STUDY MATERIAL START

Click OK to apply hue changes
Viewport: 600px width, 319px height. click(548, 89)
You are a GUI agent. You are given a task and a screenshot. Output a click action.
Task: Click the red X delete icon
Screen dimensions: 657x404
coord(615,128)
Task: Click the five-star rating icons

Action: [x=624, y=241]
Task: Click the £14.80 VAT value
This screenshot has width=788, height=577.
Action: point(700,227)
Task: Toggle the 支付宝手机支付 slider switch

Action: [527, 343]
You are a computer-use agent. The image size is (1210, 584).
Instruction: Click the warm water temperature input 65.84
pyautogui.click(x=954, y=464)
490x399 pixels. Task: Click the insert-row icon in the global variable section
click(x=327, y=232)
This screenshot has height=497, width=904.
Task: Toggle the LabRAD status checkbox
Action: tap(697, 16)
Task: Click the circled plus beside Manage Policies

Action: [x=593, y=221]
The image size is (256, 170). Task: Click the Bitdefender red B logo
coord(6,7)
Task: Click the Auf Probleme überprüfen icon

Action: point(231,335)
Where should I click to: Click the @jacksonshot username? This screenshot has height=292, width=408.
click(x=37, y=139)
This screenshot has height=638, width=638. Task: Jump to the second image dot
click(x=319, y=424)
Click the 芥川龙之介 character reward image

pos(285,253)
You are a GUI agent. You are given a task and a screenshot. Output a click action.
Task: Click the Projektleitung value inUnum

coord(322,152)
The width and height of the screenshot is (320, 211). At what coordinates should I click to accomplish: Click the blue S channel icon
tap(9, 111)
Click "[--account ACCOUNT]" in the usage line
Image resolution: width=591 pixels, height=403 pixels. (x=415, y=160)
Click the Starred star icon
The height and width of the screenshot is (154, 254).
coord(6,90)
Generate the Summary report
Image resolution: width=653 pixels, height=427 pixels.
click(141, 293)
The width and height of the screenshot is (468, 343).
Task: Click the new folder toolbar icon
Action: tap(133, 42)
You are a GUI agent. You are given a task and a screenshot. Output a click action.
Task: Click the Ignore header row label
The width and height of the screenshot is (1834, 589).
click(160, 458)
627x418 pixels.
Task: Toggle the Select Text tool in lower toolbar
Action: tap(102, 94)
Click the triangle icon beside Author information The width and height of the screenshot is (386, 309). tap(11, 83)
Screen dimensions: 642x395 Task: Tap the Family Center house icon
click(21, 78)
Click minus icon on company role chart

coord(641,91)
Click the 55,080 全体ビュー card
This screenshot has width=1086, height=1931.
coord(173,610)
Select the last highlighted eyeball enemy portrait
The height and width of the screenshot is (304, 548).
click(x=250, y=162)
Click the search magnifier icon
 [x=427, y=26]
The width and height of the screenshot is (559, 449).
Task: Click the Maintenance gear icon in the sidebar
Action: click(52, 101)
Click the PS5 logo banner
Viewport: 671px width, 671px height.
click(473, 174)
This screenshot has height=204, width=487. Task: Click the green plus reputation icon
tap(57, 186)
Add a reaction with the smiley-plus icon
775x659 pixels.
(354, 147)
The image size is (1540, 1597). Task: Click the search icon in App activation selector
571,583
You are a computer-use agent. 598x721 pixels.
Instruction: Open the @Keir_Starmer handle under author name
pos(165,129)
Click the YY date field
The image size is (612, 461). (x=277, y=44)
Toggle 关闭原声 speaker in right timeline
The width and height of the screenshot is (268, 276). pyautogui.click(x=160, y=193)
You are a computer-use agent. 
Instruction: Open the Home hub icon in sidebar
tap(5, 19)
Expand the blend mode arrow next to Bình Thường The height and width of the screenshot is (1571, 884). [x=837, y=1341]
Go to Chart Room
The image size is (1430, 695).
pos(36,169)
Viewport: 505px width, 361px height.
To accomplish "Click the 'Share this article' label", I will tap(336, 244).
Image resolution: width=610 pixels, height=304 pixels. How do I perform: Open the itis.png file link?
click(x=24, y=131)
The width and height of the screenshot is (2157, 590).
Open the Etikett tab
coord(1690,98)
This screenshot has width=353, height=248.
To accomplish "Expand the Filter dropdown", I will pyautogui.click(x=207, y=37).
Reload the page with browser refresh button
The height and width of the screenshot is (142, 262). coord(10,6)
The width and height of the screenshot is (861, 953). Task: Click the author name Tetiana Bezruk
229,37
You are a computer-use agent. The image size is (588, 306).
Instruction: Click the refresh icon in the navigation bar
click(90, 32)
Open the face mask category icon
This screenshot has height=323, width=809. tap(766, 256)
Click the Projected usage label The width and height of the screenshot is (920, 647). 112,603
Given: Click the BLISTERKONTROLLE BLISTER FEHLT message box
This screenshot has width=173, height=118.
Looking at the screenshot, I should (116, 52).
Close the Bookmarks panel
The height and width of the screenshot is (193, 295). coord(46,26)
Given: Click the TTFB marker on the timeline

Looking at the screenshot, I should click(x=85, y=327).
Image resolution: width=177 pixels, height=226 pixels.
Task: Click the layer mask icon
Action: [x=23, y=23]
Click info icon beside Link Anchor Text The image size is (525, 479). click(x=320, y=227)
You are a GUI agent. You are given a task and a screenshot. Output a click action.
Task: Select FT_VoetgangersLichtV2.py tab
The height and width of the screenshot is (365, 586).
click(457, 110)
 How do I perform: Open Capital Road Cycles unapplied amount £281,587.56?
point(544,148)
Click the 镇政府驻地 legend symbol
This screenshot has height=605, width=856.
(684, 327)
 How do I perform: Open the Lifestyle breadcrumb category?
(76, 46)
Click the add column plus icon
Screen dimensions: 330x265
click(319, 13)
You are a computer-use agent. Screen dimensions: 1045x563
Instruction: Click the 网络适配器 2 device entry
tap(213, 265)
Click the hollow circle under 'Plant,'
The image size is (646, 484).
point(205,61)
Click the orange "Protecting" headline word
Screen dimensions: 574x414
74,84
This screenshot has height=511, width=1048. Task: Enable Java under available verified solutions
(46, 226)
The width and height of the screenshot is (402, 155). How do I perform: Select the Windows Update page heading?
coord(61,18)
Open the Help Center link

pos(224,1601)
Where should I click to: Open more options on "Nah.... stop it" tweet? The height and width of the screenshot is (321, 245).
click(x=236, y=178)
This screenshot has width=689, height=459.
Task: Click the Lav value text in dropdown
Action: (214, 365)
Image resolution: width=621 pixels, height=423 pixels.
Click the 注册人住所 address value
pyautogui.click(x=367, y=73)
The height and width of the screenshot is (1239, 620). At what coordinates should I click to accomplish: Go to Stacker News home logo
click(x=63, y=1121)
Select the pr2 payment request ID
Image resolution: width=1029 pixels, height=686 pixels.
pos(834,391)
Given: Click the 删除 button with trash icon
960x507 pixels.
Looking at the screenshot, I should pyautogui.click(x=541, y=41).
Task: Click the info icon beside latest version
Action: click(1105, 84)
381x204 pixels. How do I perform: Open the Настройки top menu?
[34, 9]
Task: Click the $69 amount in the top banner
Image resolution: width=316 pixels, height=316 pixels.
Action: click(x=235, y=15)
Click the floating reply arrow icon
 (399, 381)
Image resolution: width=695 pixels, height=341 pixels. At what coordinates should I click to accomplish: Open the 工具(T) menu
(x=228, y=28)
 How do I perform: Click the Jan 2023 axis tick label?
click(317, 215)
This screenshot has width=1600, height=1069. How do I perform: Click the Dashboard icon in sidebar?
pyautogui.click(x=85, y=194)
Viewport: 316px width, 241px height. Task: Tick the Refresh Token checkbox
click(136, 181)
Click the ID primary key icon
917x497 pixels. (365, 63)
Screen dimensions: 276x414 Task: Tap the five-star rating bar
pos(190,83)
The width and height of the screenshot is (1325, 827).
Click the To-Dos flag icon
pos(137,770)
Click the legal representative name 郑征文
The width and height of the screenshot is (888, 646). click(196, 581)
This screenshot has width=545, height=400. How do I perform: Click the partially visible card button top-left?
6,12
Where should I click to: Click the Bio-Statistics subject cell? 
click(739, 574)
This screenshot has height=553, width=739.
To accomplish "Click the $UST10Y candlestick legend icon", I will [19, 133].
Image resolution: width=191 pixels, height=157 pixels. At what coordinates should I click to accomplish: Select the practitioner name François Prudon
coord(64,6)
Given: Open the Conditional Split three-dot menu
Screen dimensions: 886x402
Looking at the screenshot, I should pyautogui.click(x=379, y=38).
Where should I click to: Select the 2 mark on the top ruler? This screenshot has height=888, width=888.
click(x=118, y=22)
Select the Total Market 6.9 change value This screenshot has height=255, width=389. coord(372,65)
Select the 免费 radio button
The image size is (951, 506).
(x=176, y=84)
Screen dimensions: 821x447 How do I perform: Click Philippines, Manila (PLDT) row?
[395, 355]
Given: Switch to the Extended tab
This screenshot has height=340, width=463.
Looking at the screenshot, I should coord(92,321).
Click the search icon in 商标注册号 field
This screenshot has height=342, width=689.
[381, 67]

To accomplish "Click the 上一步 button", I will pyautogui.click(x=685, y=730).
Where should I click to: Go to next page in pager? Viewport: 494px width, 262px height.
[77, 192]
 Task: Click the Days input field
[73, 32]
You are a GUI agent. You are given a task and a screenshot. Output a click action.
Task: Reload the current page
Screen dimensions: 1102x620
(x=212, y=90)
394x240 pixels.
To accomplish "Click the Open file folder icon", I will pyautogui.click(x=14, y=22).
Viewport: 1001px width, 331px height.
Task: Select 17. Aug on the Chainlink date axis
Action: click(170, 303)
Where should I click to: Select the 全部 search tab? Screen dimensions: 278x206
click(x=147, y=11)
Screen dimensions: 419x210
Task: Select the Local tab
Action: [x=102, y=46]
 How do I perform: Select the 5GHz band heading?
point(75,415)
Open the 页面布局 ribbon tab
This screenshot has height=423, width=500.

STUDY MATERIAL END

Take the line above containing "Click the YY date field", the line containing "Go to Chart Room", and all lines in between, and copy them exactly without anything else.

Click the YY date field
The image size is (612, 461). (x=277, y=44)
Toggle 关闭原声 speaker in right timeline
The width and height of the screenshot is (268, 276). pyautogui.click(x=160, y=193)
You are a computer-use agent. 
Instruction: Open the Home hub icon in sidebar
tap(5, 19)
Expand the blend mode arrow next to Bình Thường The height and width of the screenshot is (1571, 884). [x=837, y=1341]
Go to Chart Room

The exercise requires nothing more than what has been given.